TOMATE
(Lycopersicum esculentum Miller)
Après avoir été longtemps cultivée pour la seule curiosité ou l’agrément, la Tomate est devenue presque de nos jours une plante potagère. On en fait une consommation surprenante en Angleterre, plus encore aux Etats-Unis. En France, depuis 40 ans surtout, le fruit de cette Solanée annuelle est entré largement dans l’alimentation qui l’utilise pour les sauces et les assaisonnements. On la mange aussi farcie.
La Tomate était inconnue avant la découverte de l’Amérique. On ne la trouve pas cependant à l’état sauvage sur le Nouveau Continent, au moins sous la forme que nous lui connaissons ; mais le genre de Solanées auquel Tournefort a attribué le nom de Lycopersicum est exclusivement américain.
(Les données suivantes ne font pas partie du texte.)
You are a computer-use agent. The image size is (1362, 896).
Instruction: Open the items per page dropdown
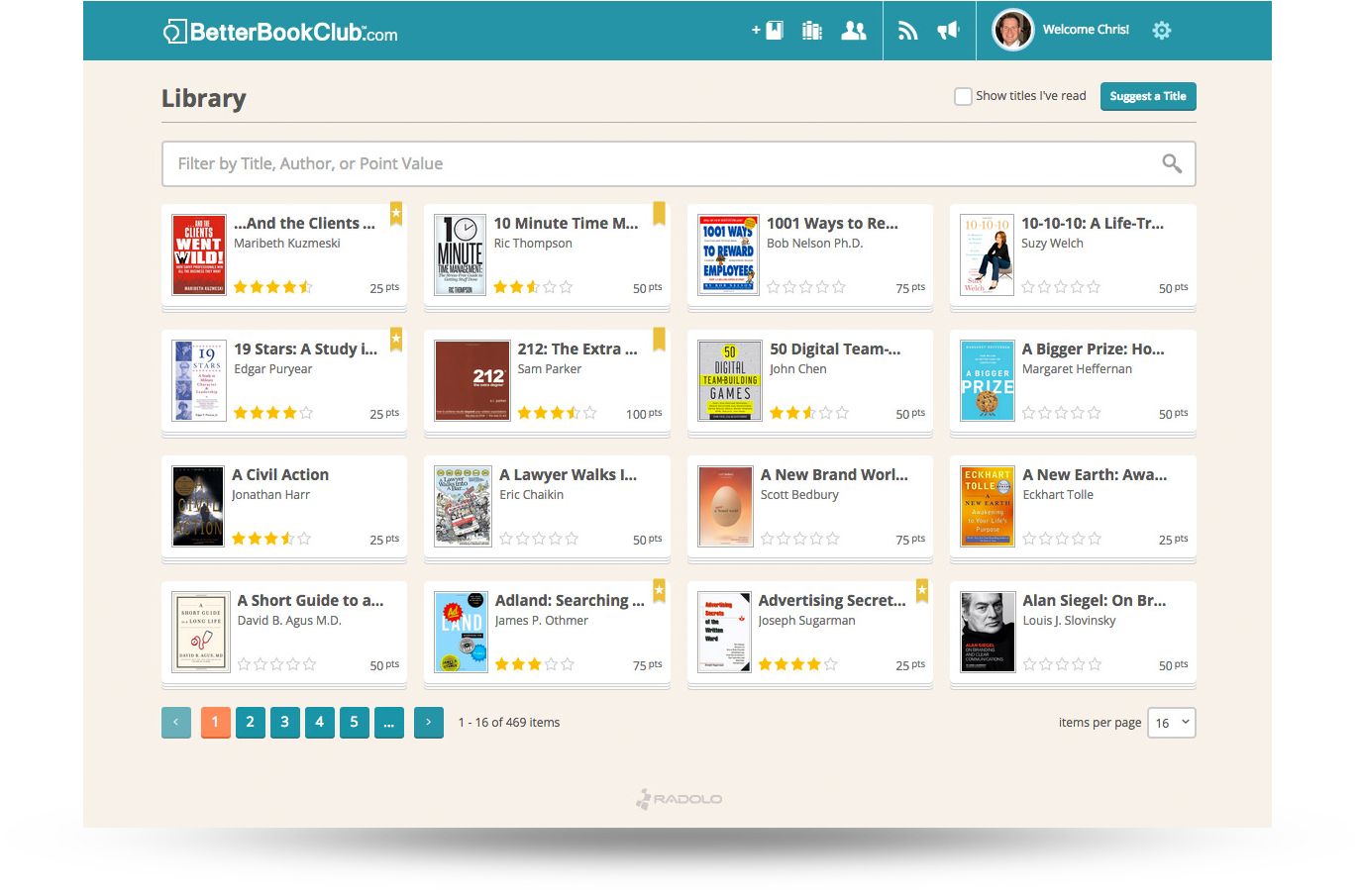click(1171, 723)
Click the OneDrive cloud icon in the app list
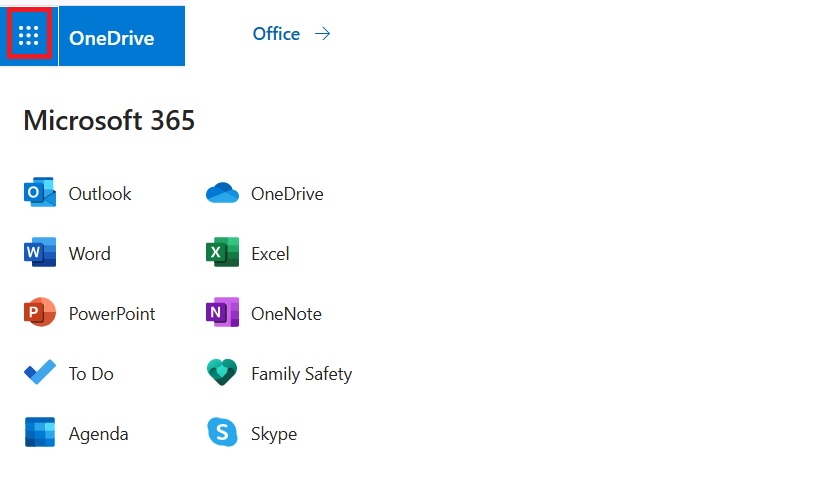Screen dimensions: 818x478 coord(222,194)
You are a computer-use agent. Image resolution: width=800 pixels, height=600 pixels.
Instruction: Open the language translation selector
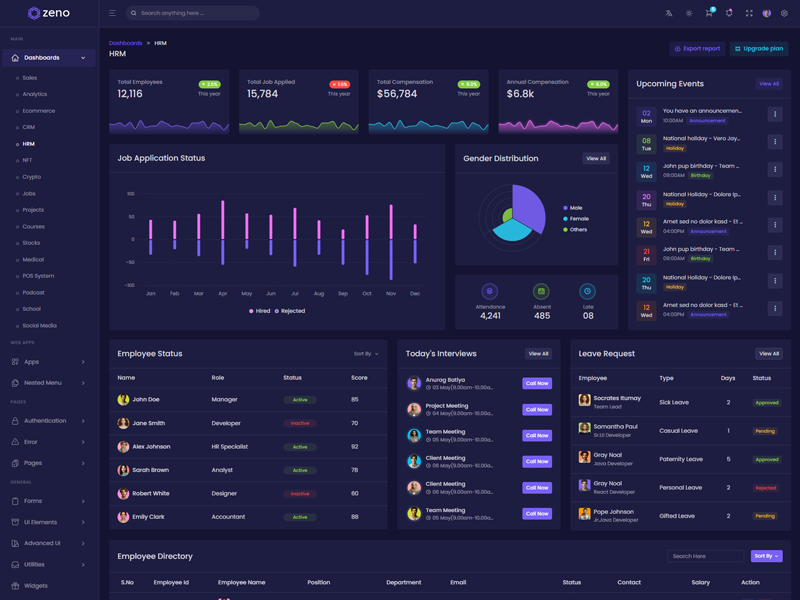pyautogui.click(x=669, y=13)
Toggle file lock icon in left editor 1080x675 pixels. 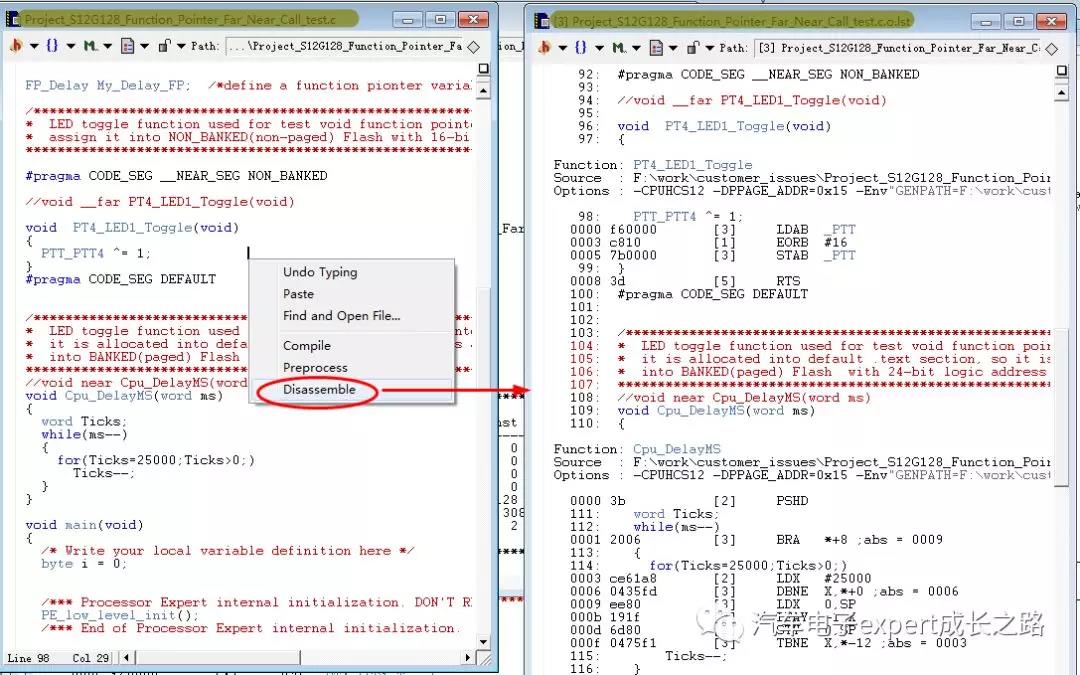(164, 46)
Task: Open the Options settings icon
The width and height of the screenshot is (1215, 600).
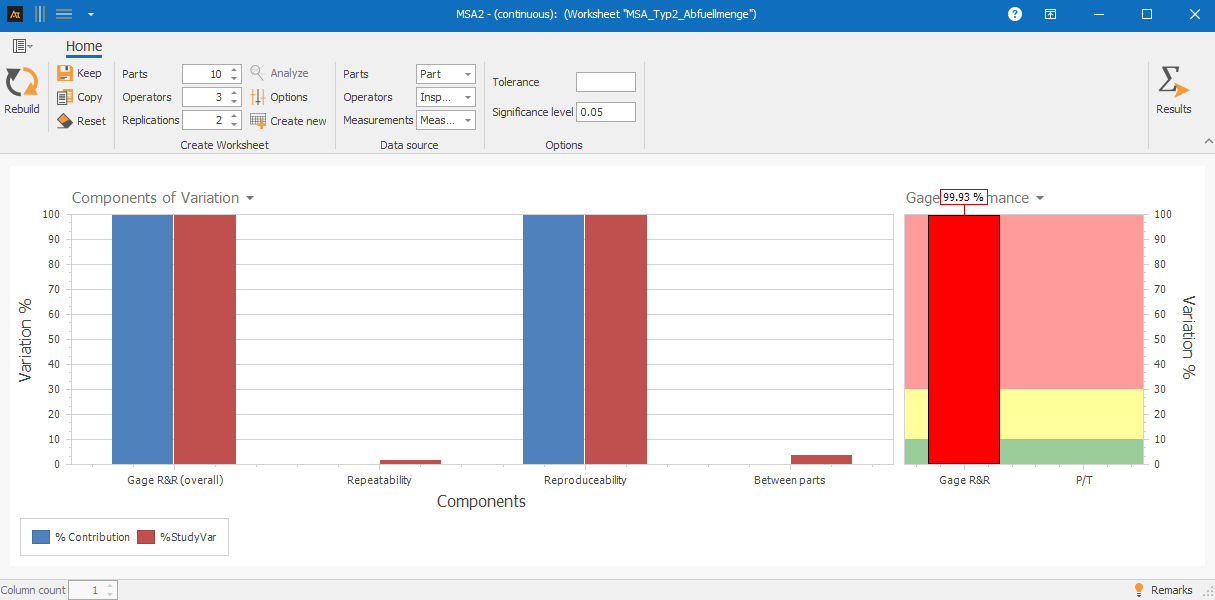Action: 258,97
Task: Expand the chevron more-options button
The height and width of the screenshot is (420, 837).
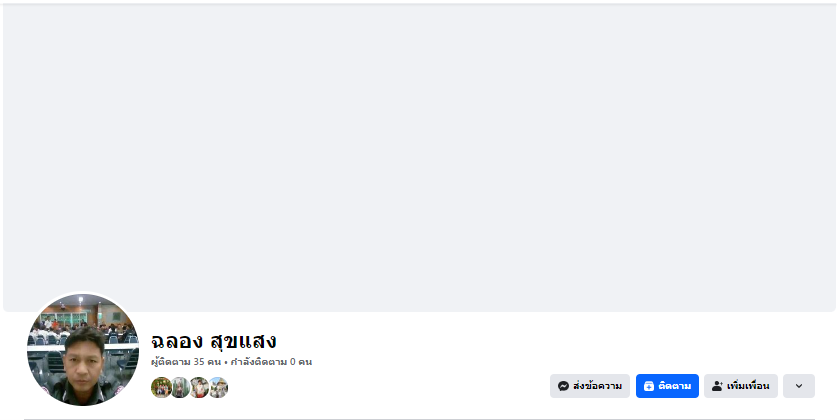Action: 799,386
L’on rencontre seulement à l’état spontané sur le littoral du Pérou, dans le Pérou oriental, aux Antilles, au Sud du Texas, etc., la forme à très petits fruits sphériques connue sous le nom de Tomate Cerise (L. cerasiforme) qui paraît être le type normal de la plante. Les sortes à fruits gros ou côtelés ne se voient qu’à l’état cultivé.
Selon la remarque de Candolle, la plante n’a point de nom dans les langues anciennes de l’Asie, ni même dans les langues modernes indiennes. Elle n’était pas encore cultivée au Japon au temps de Thunberg, c’est-à-dire il y a un siècle, et le silence des anciens auteurs sur la Chine montre qu’elle y est moderne[521].
[521] Origine des pl. cultivées, 4e éd. p. 231.
Il est vrai que le genre dont la Tomate est le type porte le nom d’une plante citée par les auteurs de l’antiquité classique : Lycopersicum, de lycos, loup et persicum, pêche — Pêche de loup — en raison de ses propriétés toxiques. Ce pouvait être la Mandragore ou autre Solanée vénéneuse, dont le nom n’a été transféré à une plante américaine que par suite d’une de ces fausses identifications, si habituelles aux botanistes de la Renaissance.
L’origine américaine de la Tomate est donc incontestable. Le centre de l’habitation de l’espèce doit être le Pérou où la culture paraît ancienne. Au commencement du XIXe siècle, le naturaliste de Martius dit avoir vu la Tomate sauvage aux alentours de Rio-de-Janeiro et de Para. Humboldt l’aurait trouvée sauvage au Venezuela où elle était peut-être aussi seulement naturalisée. Unger l’a vue subspontanée aux îles Galapagos, Wilks aux îles Fidji et à l’île de l’Ascension, Grant au centre de l’Afrique. Dans les pays tropicaux, la plante échappée des jardins se propage aisément et finit par retourner à son état primitif. C’est ainsi probablement, dit de Candolle, que l’habitation s’est étendue du Pérou au Brésil et au nord jusqu’au Mexique[522].
[522] Loc. cit., p. 232.
La plante fut apportée de bonne heure en Europe, bien avant la Pomme de terre, le Topinambour, le Maïs et le Tabac. Elle venait du Pérou, d’après le nom adopté par les premiers botanistes descripteurs : Mala peruviana, Pomme du Pérou ; en espagnol Pomi del Peru.